The second finding was about trust. Signals in this ecosystem are frequently misleading, not because the data is wrong, but because external factors (macroeconomic shifts, coordinated community behaviour, scams) can make technically accurate signals point in the wrong direction. Traders had learned to distrust signals that did not explain their reasoning. Transparency of the why mattered more than accuracy of the what.

A third finding shaped the ambient monitoring requirement: crypto trading has no market open or close. Traders are distributed across time zones and active at all hours. The product needed to work at any moment of attention, not just during defined check-in windows.

Trader journey map: six stages from monitoring through execution, showing tools used, actions taken, sentiment arc, pain points, and workarounds at each stage.

The problem

The problem framing was developed by me based on discovery findings, and reviewed with the founding team before work began on module structure.

The challenge was not access to information. Traders had more data available to them than they could process. The challenge was making high-volume signals and metrics usable under ambient time pressure: fast enough to scan without losing meaning, connected enough to move from a change to its context and risk profile without switching tools, and transparent enough to be trusted when market conditions are unstable.

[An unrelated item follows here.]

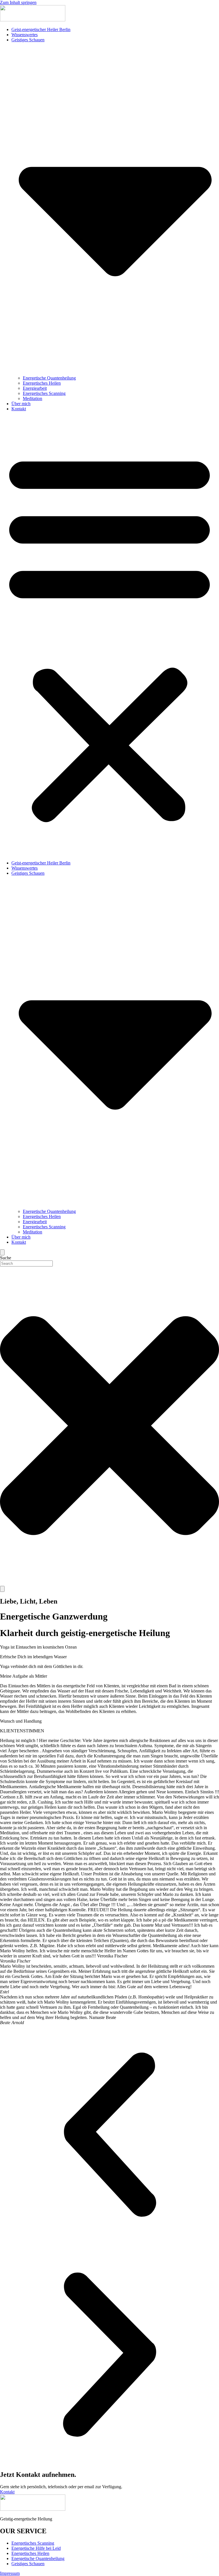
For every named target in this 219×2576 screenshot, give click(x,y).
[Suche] (2, 1589)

Discovery produced three gaps that defined the design brief: signals that arrived without context for why something moved, risk review that required leaving the scanning surface on every check, and AI-generated analysis that referenced data the trader could no longer see. Each gap is examined in the framing below.

Problem framing: three gaps, each showing observed behavior, where the workflow breaks down, and the root cause behind the breakdown.

From gaps to structure

The three gaps determined the module structure directly. Each gap produced a specific design decision, which shaped the surface built to address it.

Three of the six modules map directly to the three gaps. The remaining three support the overall terminal workflow: Onboarding gets traders into a configured state without friction; LQA Alpha is the repeat-check surface for comparing agents over time; Degen Dashboard provides depth on a single agent when a trader wants to move beyond the summary view. All six share the same interaction patterns, so the terminal reads as one product regardless of which surface the trader is using.

Design response: three research gaps, the design decision each produced, and the module that implements it. The fourth row shows the three workflow modules that complete the terminal.

Design principles

I defined these principles independently based on discovery and used them to make decisions across all six modules and the design system.

The gaps and the module structure above were shaped by four principles. Each principle maps directly to a finding from discovery and governed decisions across all six modules and the design system.

Module design

I designed all six modules end-to-end, including the concept for each surface, the information architecture, component design, and final specs. The color palette was defined by the client; everything else was my work.

Onboarding

Onboarding: connect wallet, confirm access, and subscribe to land in the terminal ready to use.

Onboarding had one job: get traders to a usable terminal state without friction. Each step has one clear action and an explicit next step. The flow ends at a configured terminal, not a blank screen.

Signals

Signals: filter and scan time-based alerts, then hand off any item to Ask Loky for interpretation.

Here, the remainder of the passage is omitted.